Required task:
Format the data lines from the one containing "This screenshot has" through the one containing "click(219, 1059)" as a Markdown table with the columns Row and Data line. Skip blank lines and leave the pictures out.

##### Data to use #####

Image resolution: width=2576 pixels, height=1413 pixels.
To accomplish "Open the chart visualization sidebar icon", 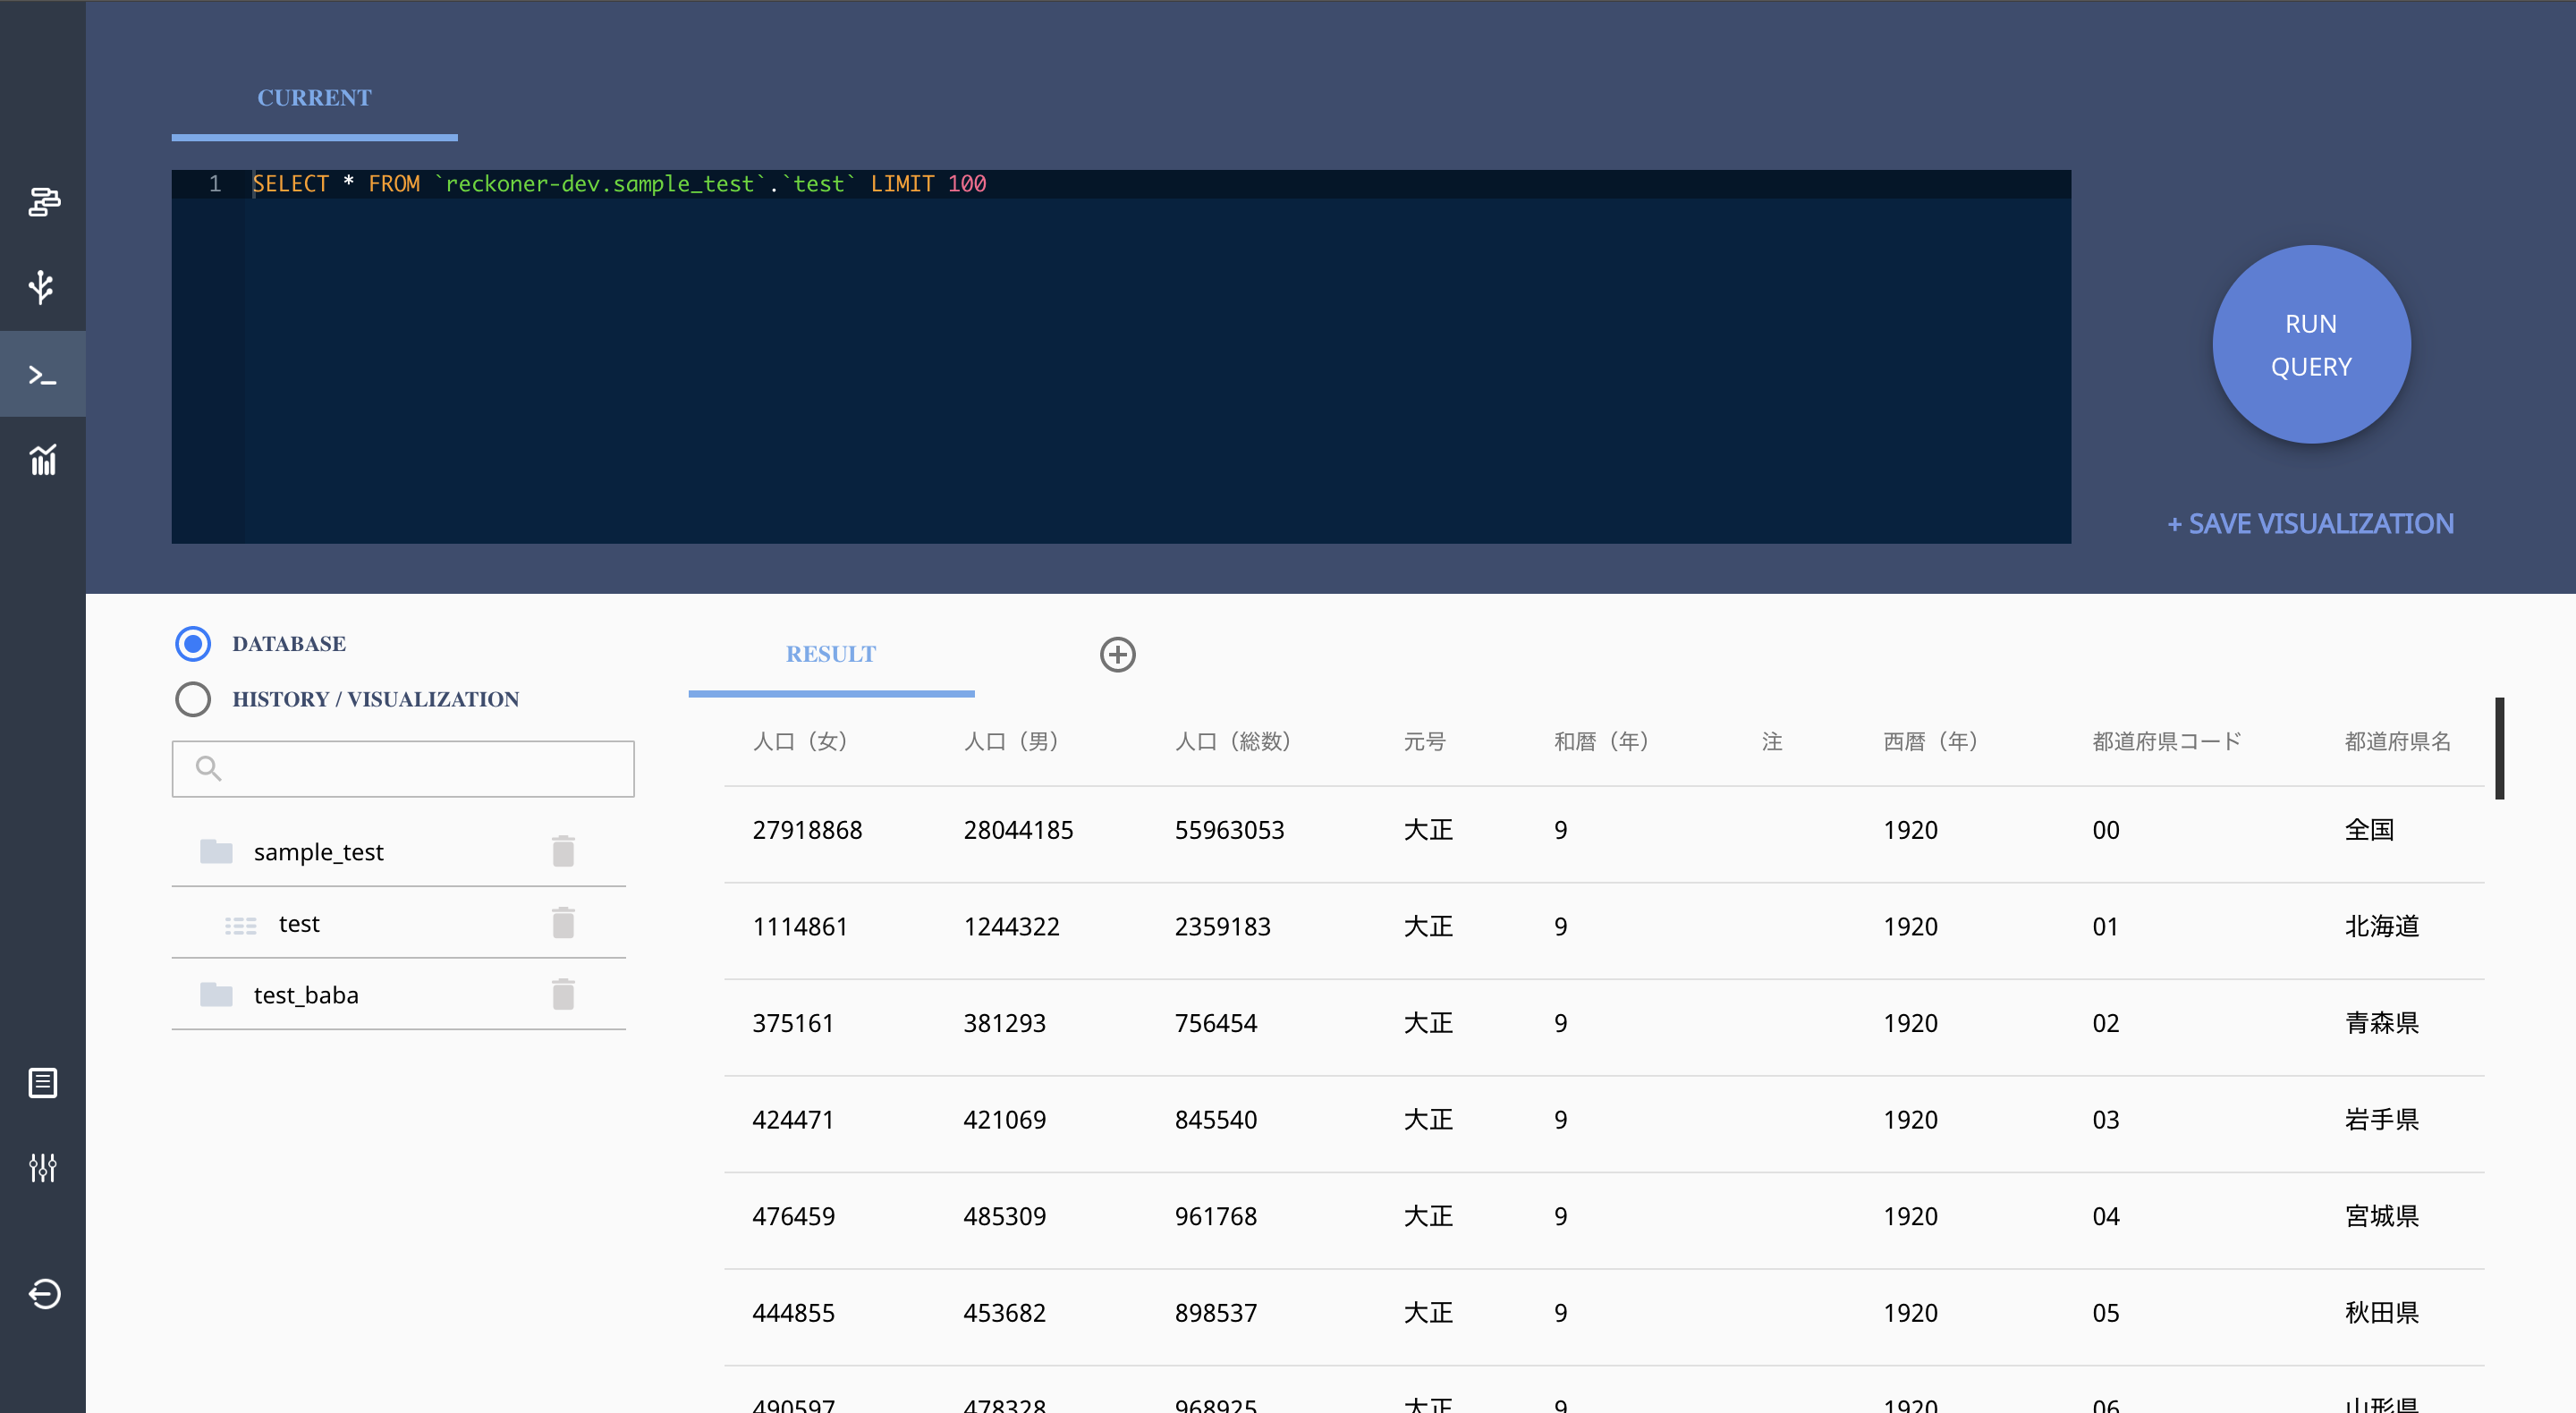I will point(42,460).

#####
##### Data to use #####

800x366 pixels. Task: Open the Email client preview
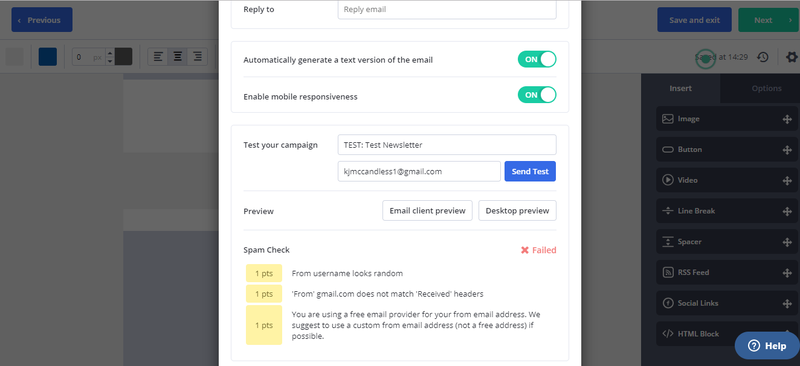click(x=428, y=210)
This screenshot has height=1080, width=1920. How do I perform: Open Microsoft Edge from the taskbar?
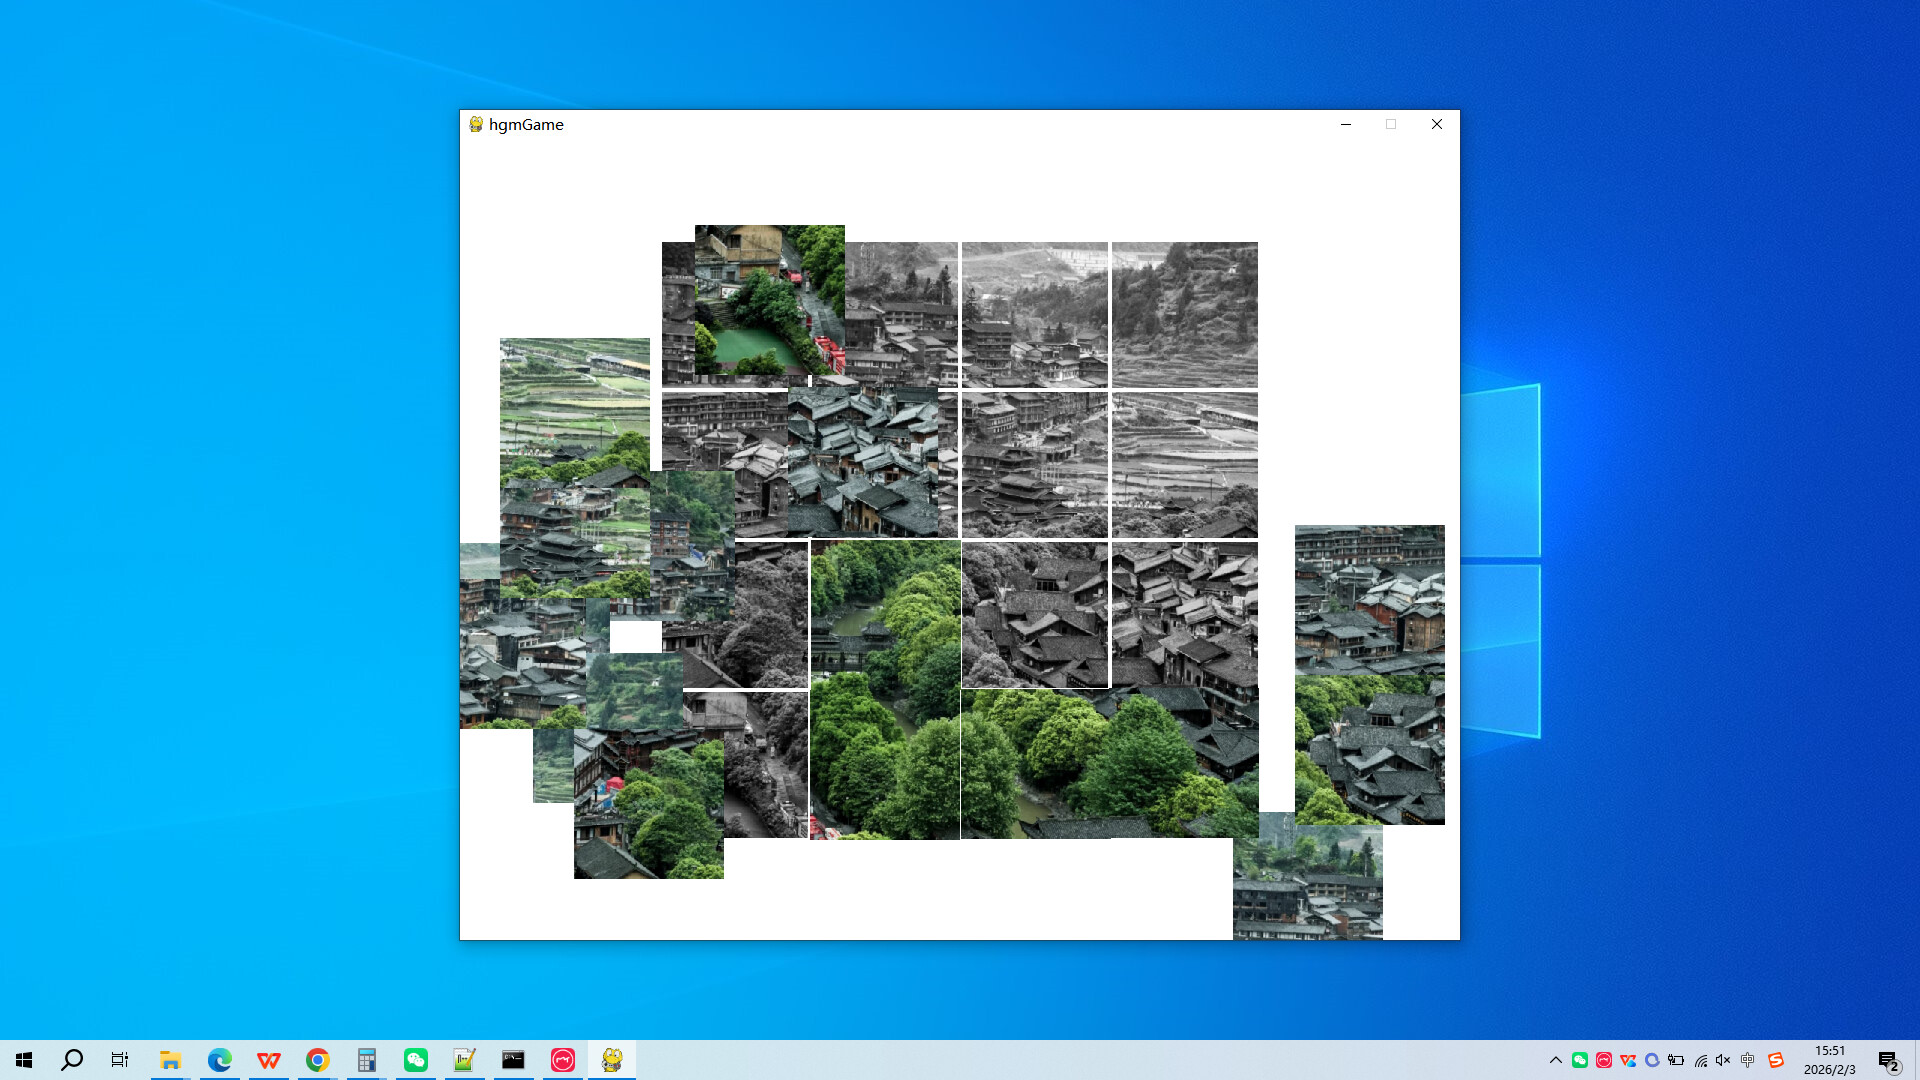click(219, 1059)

#####

The reply:
| Row | Data line |
|---|---|
| 1 | This screenshot has height=1080, width=1920. How do I perform: Open Microsoft Edge from the taskbar? |
| 2 | click(219, 1059) |